Wednesday, September 8, 2010

Metadata extraction and segv

This is a post about metadata extraction from files for desktop search. While it applies specifically to libferris, the same considerations apply to anything which trawls an entire filesystem looking to create a rich index of metadata to allow desktop search to run queries in a reasonable timeframe. Ferris runs fine on KDE and the n810 (soon n900?) so its applicable to both syndications in a way.

Back in January 2008 I released a version of libferris which allowed metadata extraction to be performed out of process. While this obviously means some context switching is added, it is not necessarily slower for it. It will likely be slower on a single core ARM chip, but on a four or more core desktop the processes can run in parallel and so might actually be faster for it.

I recently tinkered with this, moving to using QT for DBus inter process communications and activation. The design uses a worker interface which has simple get/set methods which take the URL and name of the metadata to fetch and return the data. The set also takes the new value to set.

There is a broker which sits between the client and the worker and provides an async interface and also allows more than one worker to be spawned and controlled without the client needing to worry or care about this. The broker has asyncGet which takes the same URL and metadata name, and returns a numeric ID for this request. A signal is then fired either for success (with value) or failure (without). A failure might occur when the file at the URL is corrupted and the library used to inspect it for the metadata crashed. This is of course recorded so it doesn't constantly happen for that file.

The upshot is that I can use libferris to view a directory and if the xine metadata plugin crashes, the file manager stays around and only the background dbus worker process crashes. This is not to pick on Xine, which is a great project, but if hacking on libferris has told me anything it is that there is always a file on the drive which has some bytes in a strange way that is unexpected.

Perhaps more interesting than the file manager, the file indexer can trawl through everything and will not itself crash when a strange invalid file causes a segv in metadata extraction. So partially downloaded (and failed) content in my ~/FromInternet folder will not halt the indexing process with a segv.
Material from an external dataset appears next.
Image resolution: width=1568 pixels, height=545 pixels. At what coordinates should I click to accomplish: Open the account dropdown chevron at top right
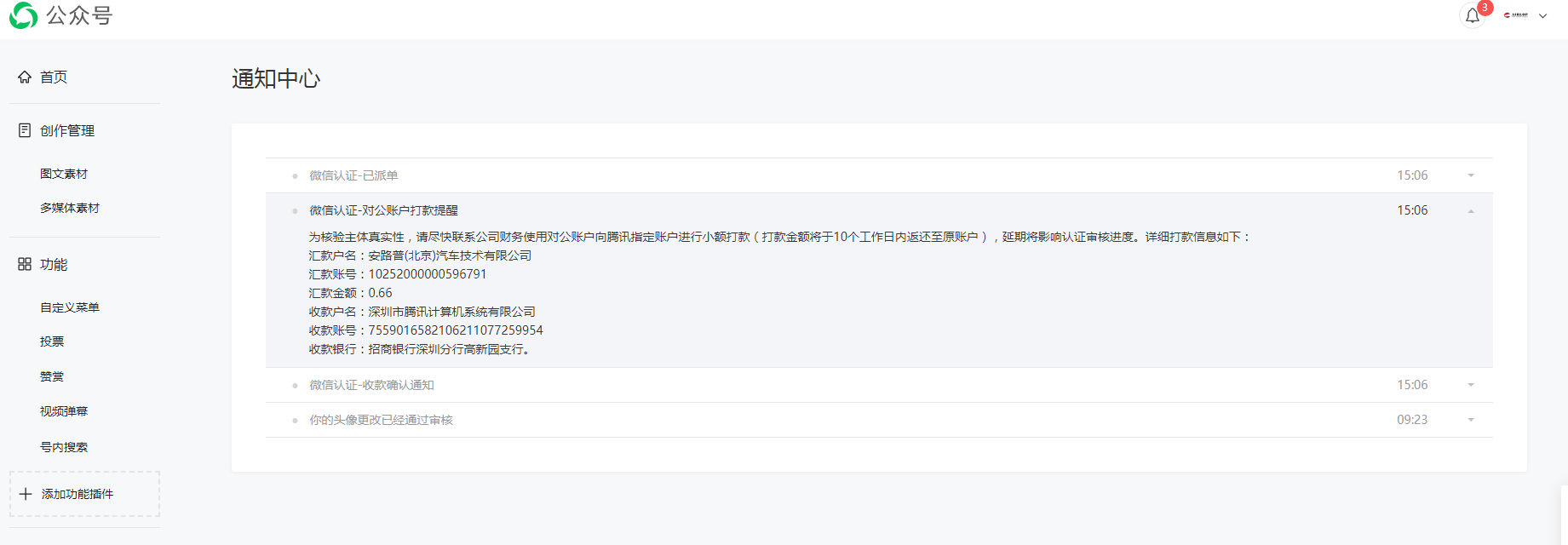point(1542,16)
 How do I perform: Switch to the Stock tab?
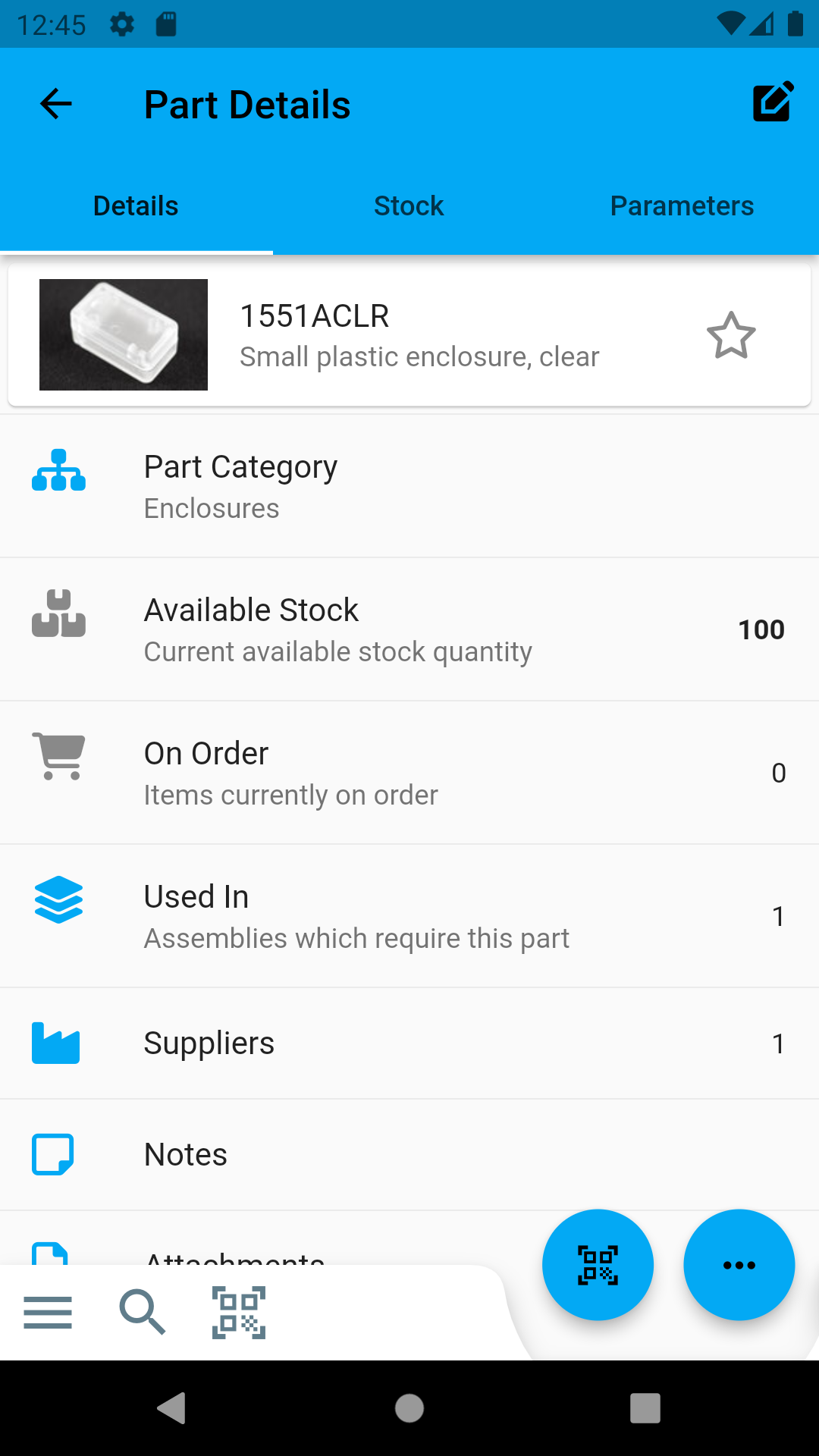409,206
Using DBus with a simple interface like that also allows new metadata extractors to be shared more easily. It doesn't matter if Strigi, Tracker, Beagle, or Indexer Foo use C++, Qt, mono, perl or whatever, as long as they can offer two methods on DBus. Though some factory/activation stuff is also needed to let the indexers and projects know that metadata these plugins can handle.

For those who haven't hit the pagedown by now, the interfaces are in
DBusGlue/ferris_internal_metadata_broker_introspect.xml
and worker_introspect.xml in the upcoming release of libferris (ie, the one that will happen in the next week or so when I get a moment). The DBus processes live in the apps/metadataserver of the libferris tarball.

The broker interface looks like this:

<method name="asyncGet">
<arg type="s" name="earl" direction="in"/>
<arg type="s" name="name" direction="in"/>
<arg type="i" name="reqid" direction="out"/>
</method>

<signal name="asyncGetResult">
<arg type="i" name="reqid" />
<arg type="s" name="earl" />
<arg type="s" name="name" />
<arg type="ay" name="value" />
</signal>

<signal name="asyncGetFailed">
<arg type="i" name="reqid" />
<arg type="s" name="earl" />
<arg type="i" name="eno" />
<arg type="s" name="ename" />
<arg type="s" name="edesc" />
</signal>

1 comment:

pvanhoof said...

For large amounts of metadata, it still matters that you're using D-Bus: you'll be hammering the bus while indexing, and the UTF8 validation of strings and marshalling will kill your performance. You should look into D-Bus 1.3.x's FD passing. The tracker-extract to tracker-miner-fs and tracker-miner-fs to tracker-store communication uses FD passing for this reason. For integration of this stuff ideally you either make a miner or you integrate it as plugins for tracker-extract, and then we can on Harmattan look into using it.